Enacting History: Transnational Literary Historiography in the Neoliberal Age
thesisposted on 22.10.2017 by Stephanie T. Reich
In order to distinguish essays and pre-prints from academic theses, we have a separate category. These are often much longer text based documents than a paper.
This dissertation argues for transnational literary historiography, a new genre of literature that develops out of postcolonial literature in the mid-1980s. This new genre emerges following the significant shifts in global capitalism toward neoliberal economic policies that occurred in the latter part of the twentieth century, resulting in what we today call globalization. Works of transnational literary historiography critically examine how history has been written as well as artfully rewrite history in relationship to the lives of the actors in their narratives, blurring the lines between fictional and nonfictional literary genres. In this project I focus on texts that move between the US and Latin America and the Caribbean, respectively. I begin by tracing the emergence of transnational literary historiography through a study of Jamaica Kincaid’s body of work. I then examine three subgenres of transnational literary historiography—the fictional travelogue, transnational literary historiographic memoir, and transnational historiographic metafiction—via readings of Michelle Cliff’s No Telephone to Heaven; Edwidge Danticat’s Brother, I’m Dying; Sandra Cisneros’s Caramelo; and Junot Díaz’s The Brief Wondrous Life of Oscar Wao.
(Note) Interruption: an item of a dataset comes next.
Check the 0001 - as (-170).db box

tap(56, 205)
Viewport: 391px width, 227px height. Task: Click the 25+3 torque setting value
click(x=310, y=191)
While these subgenres each feature uniquely crafted historical narratives, they share a number of primary genre conventions, including polyvocal narration, the incorporation of autobiographical elements from the authors’ lives into the narratives, a focus on the interconnectedness of the actors’ personal experiences and larger historical situations, and a constellated narrative style that connects seemingly disparate historical moments, often reaching back to the origins of global capitalism in the long fifteenth century. Ultimately I argue that these conventions constitute a new genre of literature—separate from the postcolonial, transnational, and postmodern genres in which these texts are generally categorized—that is a politicized aesthetic response to neoliberalism.